- [Exercise instructions]:
The response must consist of the lines below from the one with "Expand the MIN(Profit) marks section" through the one with "Go to next page", exactly as they appear and with both ends kept.

- [Extracted data]:
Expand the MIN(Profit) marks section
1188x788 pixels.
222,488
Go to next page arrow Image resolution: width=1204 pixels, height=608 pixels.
--
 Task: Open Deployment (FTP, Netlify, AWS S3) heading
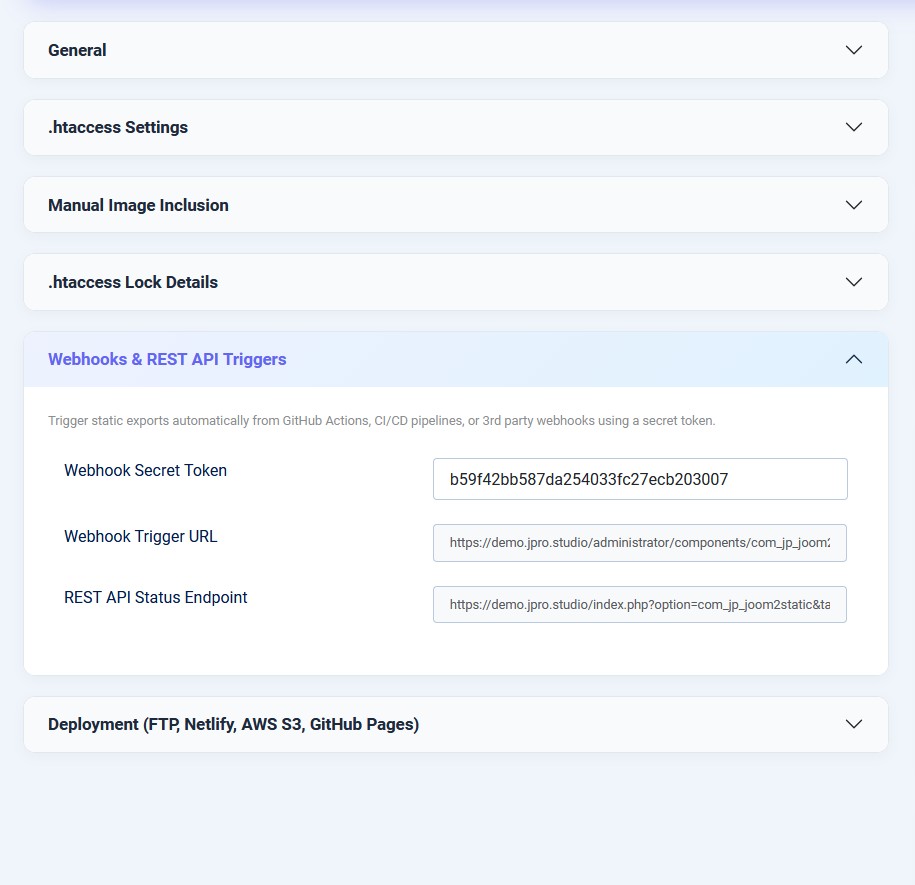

- [Your solution]:
Expand the MIN(Profit) marks section
1188x788 pixels.
222,488
Go to next page arrow Image resolution: width=1204 pixels, height=608 pixels.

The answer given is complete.